Meet the Spanish Artist Transforming Architecture Through Wall Paintings


“You can easily change the perception of your own house,” explains Elvira Solana, a Spanish architect and decorative painter based in Santoña, a seaside town near Bilbao. She has recently given her apartment (pictured) what she calls a “virtual extension,” using brushstrokes to add the clever illusion of curtains, a colonnade, a terrace with an ocean view, and another room. “Sometimes you don’t need to walk into it; you just need to know that it exists,” she muses. “Just sit down and watch your new horizon.” Solana was working as an architect when the 2008 financial crisis prompted her to try something new. She doesn’t recall exactly why she began painting on walls, only that paper felt too small. (“I was looking for the scale that I was used to working with—the house, the human being.”) Mural making felt natural. Researching the history of the art form, she began to play with how two-dimensional images could alter one’s understanding of three- dimensional interiors. Over the years, commissions have rolled in: a pastoral tableau for a French country house; a tropical vista for a villa in Punta Cana, Dominican Republic; ceilings inspired by children’s stories for an apartment in Lisbon.

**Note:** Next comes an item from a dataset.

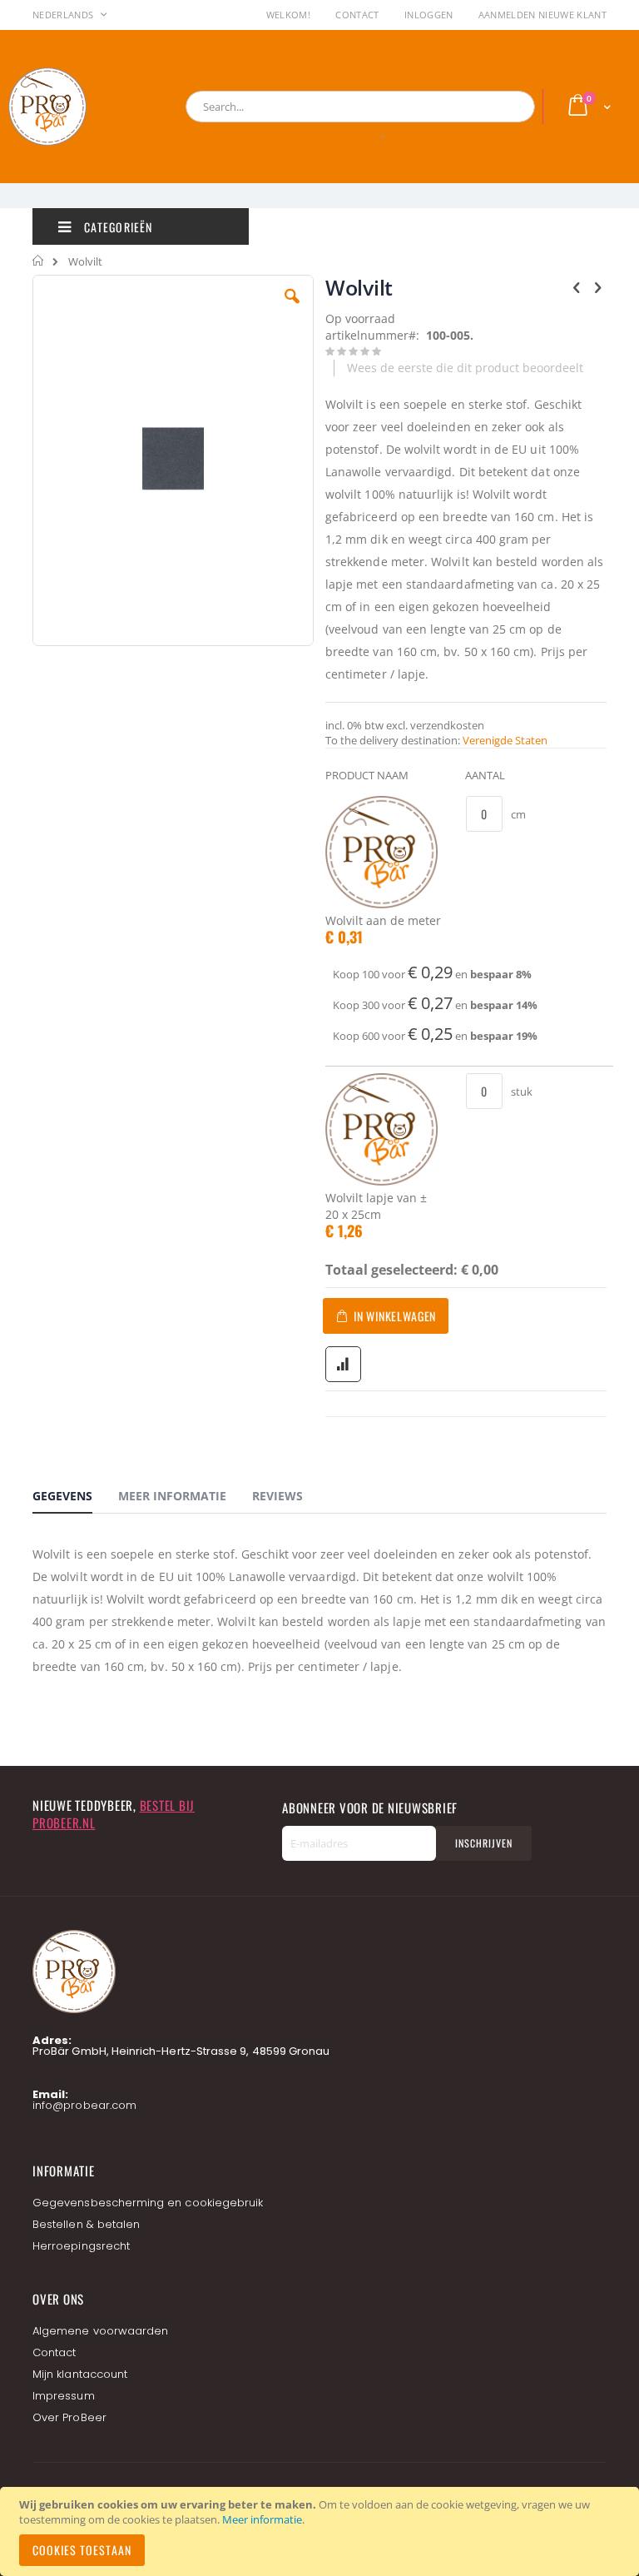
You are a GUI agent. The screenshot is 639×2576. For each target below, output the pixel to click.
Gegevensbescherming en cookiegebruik (147, 2202)
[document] (322, 2531)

In her own residence, where imagined objects adorn trompe l’oeil shelves and make- believe architecture appears on walls, she has realized her most conceptual work—dramatically rethinking space through surface intervention alone. “In a world that has so many problems, we need to think about ways of transforming architecture without breaking walls,” she explains. “That’s what I want to do—create something new without creating something new.” elvirasolana.com

A faux paravent seems to curve around the staircase in this Santoña residence—Solana’s family home near her own.

Photo: David Moya

“I wanted to create an architectural image. A very theoretical one,” explains Solana of the murals in her Santoña living room, in which a sculptural nude figure stands seaside, next to geometric forms. “It’s like an extension of the apartment.” It’s all a backdrop for berry-pink seating and warm wooden shelving.